An even bigger difference between AI and living systems is that we have motivations. When it starts getting too hot or to cold, if I am concentrating on writing I may not even notice at first. However, as soon as my primate-basic systems raise a ruckus, my body will start doing things, maybe without conscious awareness. Cold creeps in through my cuffs, my arms ever so gradually get to the uncomfortable stage. and my body may automatically pull my collar tighter. Living systems have direct responses and "kick it up to a higher level of executive response" responses.What would
What AI activities could be modeled on those pesky carbon units? Let's say that you have a spaceship and the spaceship **is** a computer. It has one task that is given the highest (never defer processing) status. That is, "Never let the passenger cabin temperature get above 120°," And there is another prime level command, "If computer hardware cabinets get above 120°, reduce computer activity to sleep mode until cabinet temperatures are below 120°. " That combination could set up a deadlock situation, or a kind of ratchet failure, wherein the computer mainframe gets too hot and puts itself in power-conservation or sleep mode, and the result of that stoppage is that the passenger cabins get too hot, which in turn makes it go to sleep before getting anything done about passenger cabin temperature. That kind of chatter situation is known to occur in ordinary C programming, and after such a problem is discovered, the programmer can have provisions to break infinite loops. But I'm trying to look at things from the AI's point of view.
I think making a workable brainy spaceship that would work might need to have provisions for innovation. In the given situation, perhaps the hard-wired basic operating system would have a procedure that says, "If procedure 1 did not solve the problem, go to procedure 2, and so on." Maybe it would include provisions to call up subroutines that originally had no connection with spaceship temperature control. Maybe there is a subroutine called "summon human intervention" that sends out a telephone or other signal. It was originally called whenever the printer ran out of paper. But under these unusual chatter conditions, the hard-wired routines go down the list of subroutines, finally comes to the one called "summon human intervention." Some human, who is getting hot anyway, gets a message, e.g., "Printer out of paper." S/he has enough contrxt to put the hot cabin and the request for help together, then perhaps manually vents enough air that the lower air pressure means livable conditions and recovery of computer operation.

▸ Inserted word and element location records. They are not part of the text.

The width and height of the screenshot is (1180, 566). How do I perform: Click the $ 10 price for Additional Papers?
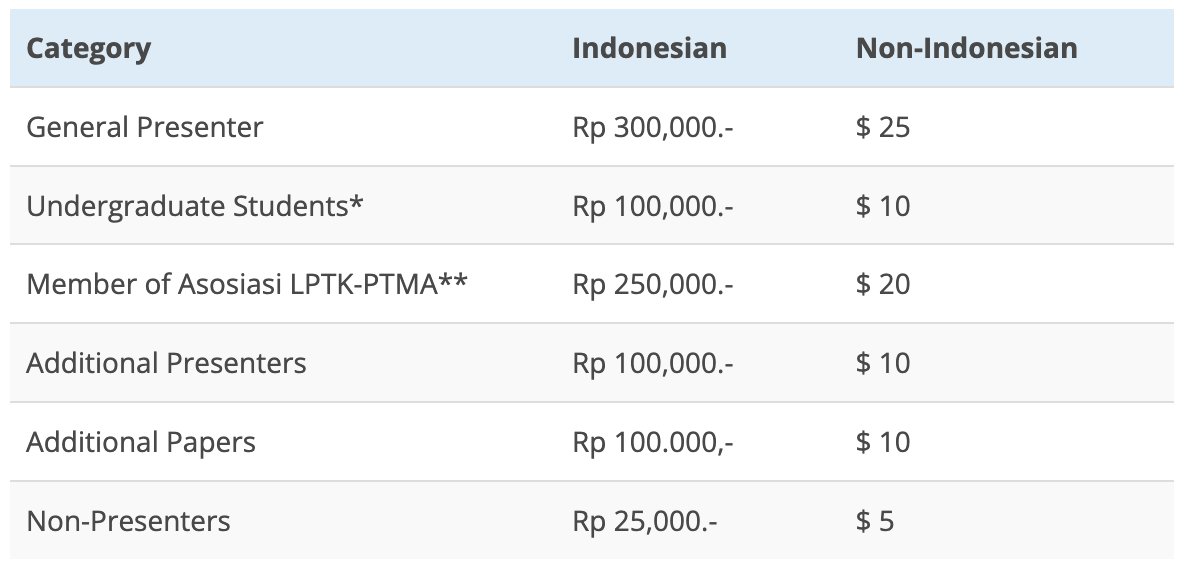(882, 442)
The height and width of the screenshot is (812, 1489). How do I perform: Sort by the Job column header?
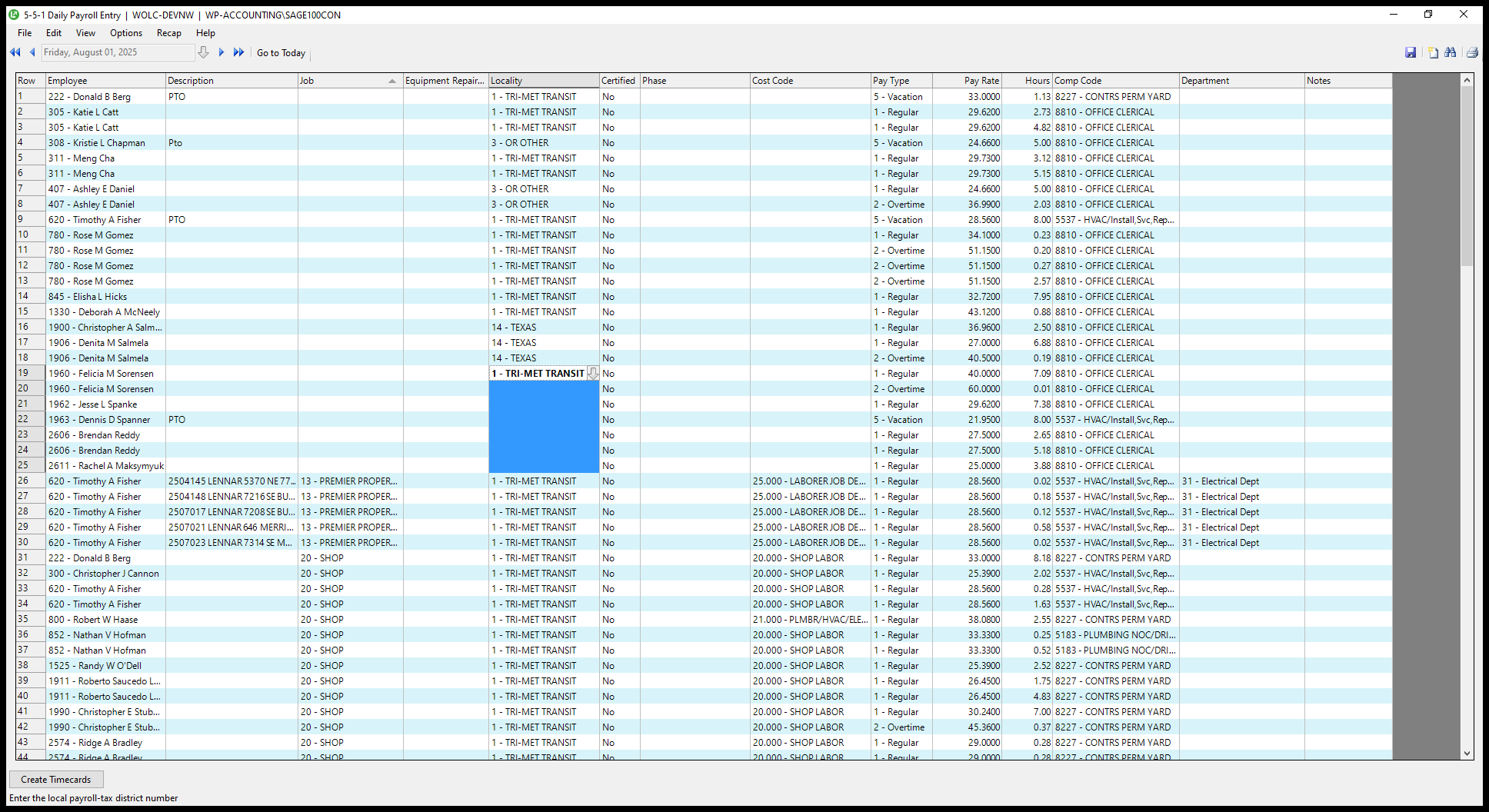[x=350, y=81]
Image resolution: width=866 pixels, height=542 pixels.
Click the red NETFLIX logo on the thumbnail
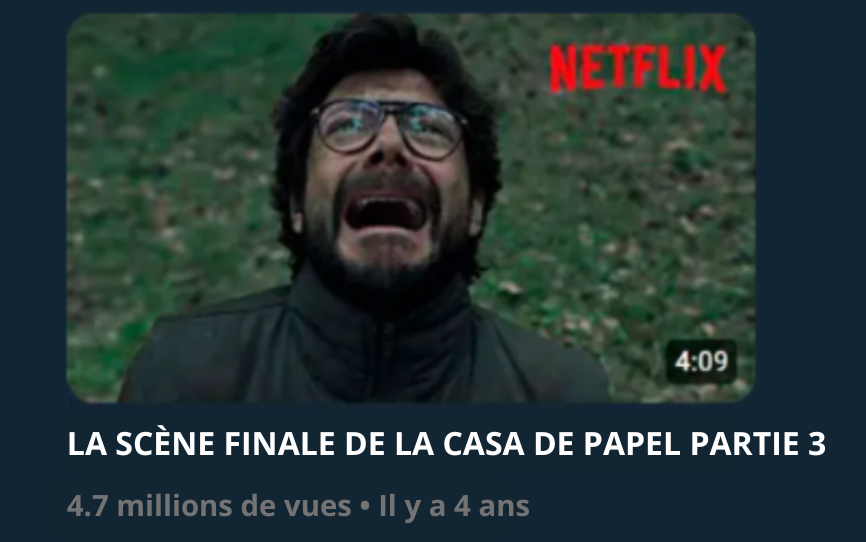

The spaceship might have a basic operating system that gave it motivations akin to those of humans, the innate stuff that makes us social animals like chickens and not "cold blooded" animals like garter snakes. Humans have what appears to be an innate response to infants that even makes us suckers for large-eyed jumping spiders. Cowbirds thrive because of innate responses too. Maybe we could engineer core AI systems with "parental" attitudes toward humans.
If we made the "prime directive" something like, "Preserve earths biosphere," we might be signing our own death warrant.
So, two things: Direct access to environmental inputs. A core operating system that makes the AI not necessarily mushy, but certainly with a strong parental bias.